Data to examine section start

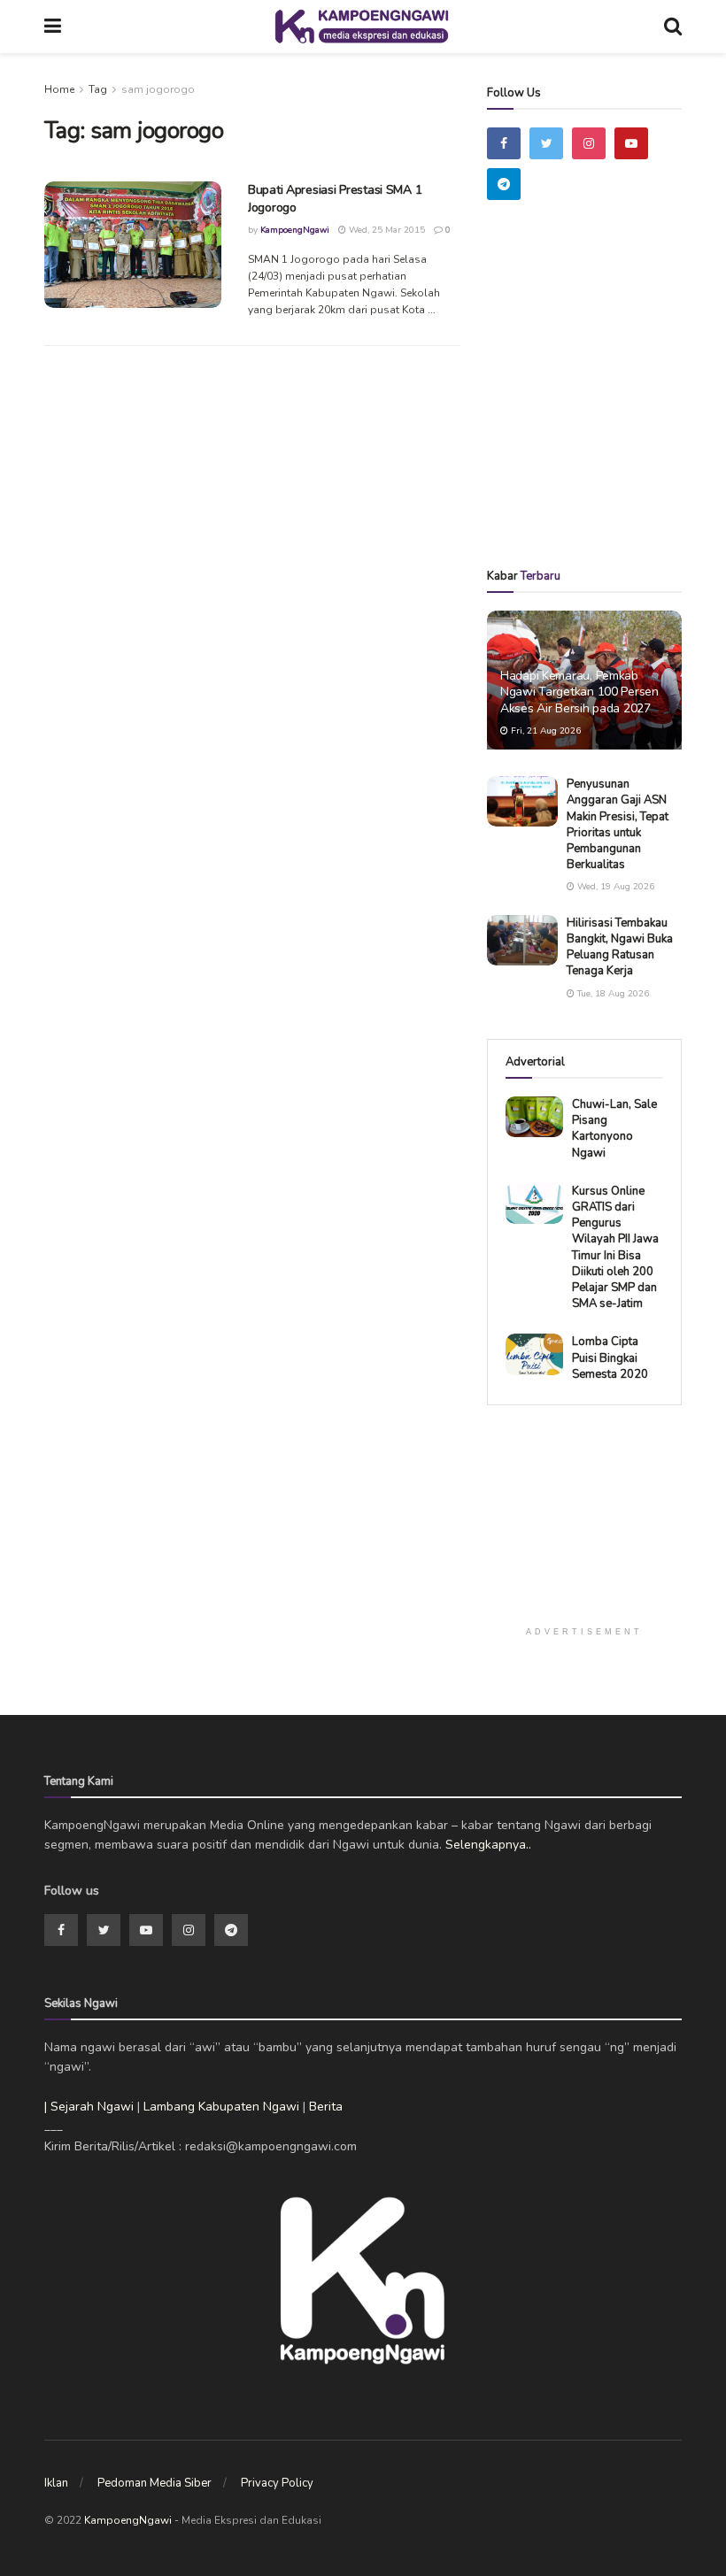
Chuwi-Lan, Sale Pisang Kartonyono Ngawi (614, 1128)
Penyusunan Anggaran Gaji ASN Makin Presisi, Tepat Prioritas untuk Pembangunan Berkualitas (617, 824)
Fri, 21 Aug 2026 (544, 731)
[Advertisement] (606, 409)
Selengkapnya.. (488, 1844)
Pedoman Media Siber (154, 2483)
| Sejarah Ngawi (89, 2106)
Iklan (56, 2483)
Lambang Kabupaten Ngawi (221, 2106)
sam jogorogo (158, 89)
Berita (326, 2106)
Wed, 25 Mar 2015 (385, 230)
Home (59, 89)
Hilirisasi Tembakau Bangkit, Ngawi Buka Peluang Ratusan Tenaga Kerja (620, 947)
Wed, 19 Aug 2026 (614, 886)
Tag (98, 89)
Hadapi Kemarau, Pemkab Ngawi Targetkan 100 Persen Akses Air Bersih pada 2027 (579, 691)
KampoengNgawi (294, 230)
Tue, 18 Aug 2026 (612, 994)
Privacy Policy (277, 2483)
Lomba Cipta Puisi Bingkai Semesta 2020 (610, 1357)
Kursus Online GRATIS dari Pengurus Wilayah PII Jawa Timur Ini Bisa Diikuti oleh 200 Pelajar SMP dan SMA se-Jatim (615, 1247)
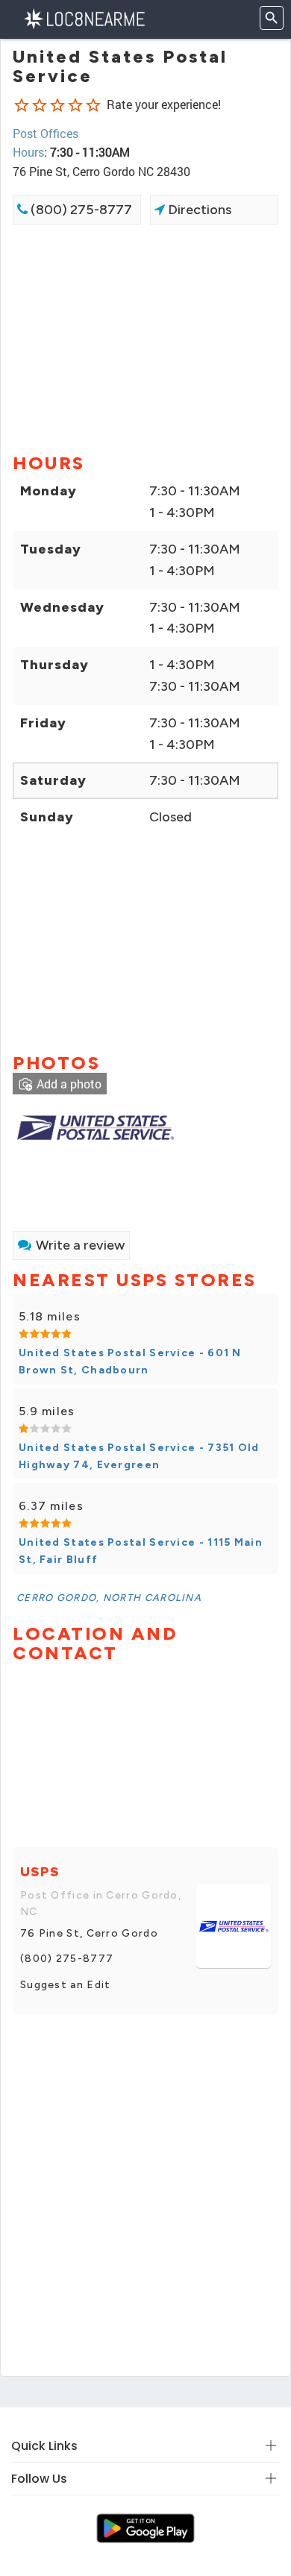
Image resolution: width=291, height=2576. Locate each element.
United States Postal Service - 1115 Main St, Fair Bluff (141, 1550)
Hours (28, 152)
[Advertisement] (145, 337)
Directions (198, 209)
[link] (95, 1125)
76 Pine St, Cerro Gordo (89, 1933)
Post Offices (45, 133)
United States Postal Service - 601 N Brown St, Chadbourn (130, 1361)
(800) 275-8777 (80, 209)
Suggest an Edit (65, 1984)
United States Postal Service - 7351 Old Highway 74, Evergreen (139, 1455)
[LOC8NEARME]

Data to examine section end

What this task involves:
Beginning with the line above that contains "Penyusunan Anggaran Gaji", copy each line exactly up to and including the line that contains "Wed, 19 Aug 2026 (614, 886)", and go no further.

Answer for this exercise:
Penyusunan Anggaran Gaji ASN Makin Presisi, Tepat Prioritas untuk Pembangunan Berkualitas (617, 824)
Fri, 21 Aug 2026 (544, 731)
[Advertisement] (606, 409)
Selengkapnya.. (488, 1844)
Pedoman Media Siber (154, 2483)
| Sejarah Ngawi (89, 2106)
Iklan (56, 2483)
Lambang Kabupaten Ngawi (221, 2106)
sam jogorogo (158, 89)
Berita (326, 2106)
Wed, 25 Mar 2015 (385, 230)
Home (59, 89)
Hilirisasi Tembakau Bangkit, Ngawi Buka Peluang Ratusan Tenaga Kerja (620, 947)
Wed, 19 Aug 2026 (614, 886)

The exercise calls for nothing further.